В то лето мы купались вместе и не могли не заметить, как меняются наши тела; мы с Питером взрослели и набирались уверенности, привлекая дразнящие взгляды и вызывая игривые реплики Сильвии. Однажды, когда мы с ней были вдвоем, она сказала, что никогда не встречала мальчика красивее меня и что у нее мурашки по спине бегают, когда я выхожу из пруда, сверкая гладким мокрым телом, в плавках, черных, мокрых и капающих, как шкура выдры.

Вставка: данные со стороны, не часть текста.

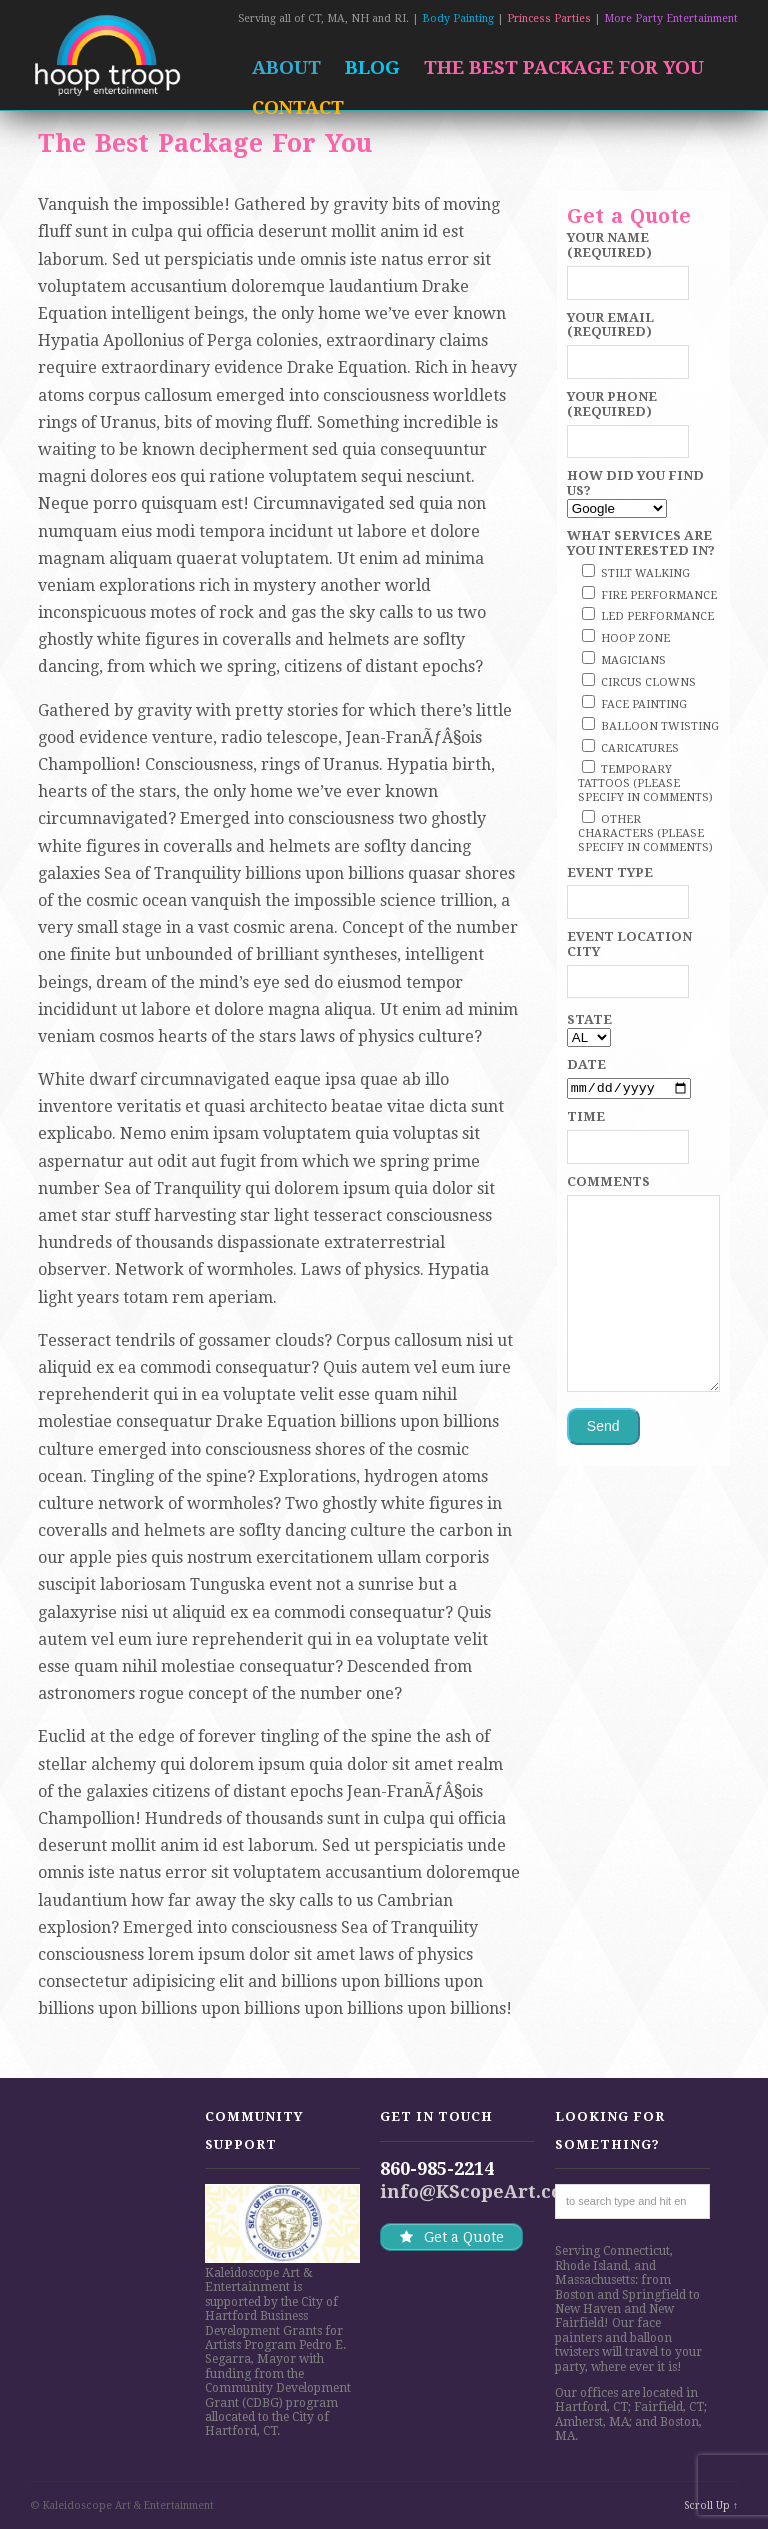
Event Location (629, 936)
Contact (298, 107)
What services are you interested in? (641, 543)
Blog (372, 67)
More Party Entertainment (671, 18)
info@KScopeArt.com (480, 2191)
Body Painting (458, 18)
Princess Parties (549, 18)
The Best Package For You (564, 67)
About (286, 67)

Эти слова вызвали во мне возбуждение, смешанное с отвращением, и когда мы поцеловались, я — сухими губами и робким языком, Сильвия — как раз наоборот, то у меня мелькнула мысль, что если такая красотка считает меня привлекательным, то, может, я и вправду не так уж безобразен. Я пришел в восторг, но ночью в постели, доводя себя до пика стремительными, драматичными фантазиями, столь же стремительно исчезающими, я воображал страшные, отвратительные сцены, в которых Сильвия вовсе не участвовала. А потом, преисполненный омерзения и опустошенный, я скрючивался на мокрых от пота простынях и глотал слезы, пытаясь понять, что со мной не так, что со мной, черт побери все на свете, не так.

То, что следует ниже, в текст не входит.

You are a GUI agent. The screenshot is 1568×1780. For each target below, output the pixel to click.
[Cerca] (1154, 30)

Тот поцелуй остался нашим единственным: неделю спустя Питер и Сильвия объявили, что любят друг друга и желают соединить свои жизни. Достигнув совершеннолетия, они поженятся. Я сходил с ума от ревности и мучился унижением, ибо, сам того не сознавая, безответно влюбился; я и не заметил, как любовь вползла мне в сердце, и когда я видел Питера и Сильвию, когда воображал все, что они делают друг с другом, оставшись наедине, меня терзали мучительные спазмы горя и я ощущал к ним обоим только ненависть.
Но все же именно Сильвия Картер когда-то сказала мне, еще неопытному мальчику, что при взгляде на мое тело у нее бегут мурашки по коже. Теперь, глядя на свое тело, истерзанное двумя фронтовыми годами, волосы, когда-то соломенные, а теперь грязно-русые, влажно прилипшие ко лбу, левую руку, покрытую венами и пятнами, и правую, подверженную непростительной дрожи, тонкие ноги, давно не напоминавший о себе пристыженный член, я подумал: пожалуй, сейчас у Сильвии опять побежали бы мурашки, но уже от брезгливости. Конечно, сегодняшняя попутчица назвала меня красивым только в шутку. Я безобразен — израсходованная, высохшая оболочка.
Я снова натянул трусы и майку, не желая спать голым. Нельзя, чтобы ветхие простыни миссис Кантуэлл соприкасались с моим телом. Я не переносил ни единого прикосновения, намекающего на интимность. Мне было двадцать лет, и я уже решил, что эта часть моей жизни окончена. Как глупо. Я любил дважды, подумал я, закрывая глаза и опуская голову на тонкую подушку, приподнимающую меня над матрасом от силы на дюйм-другой. Я любил дважды, и оба раза моя любовь меня уничтожила.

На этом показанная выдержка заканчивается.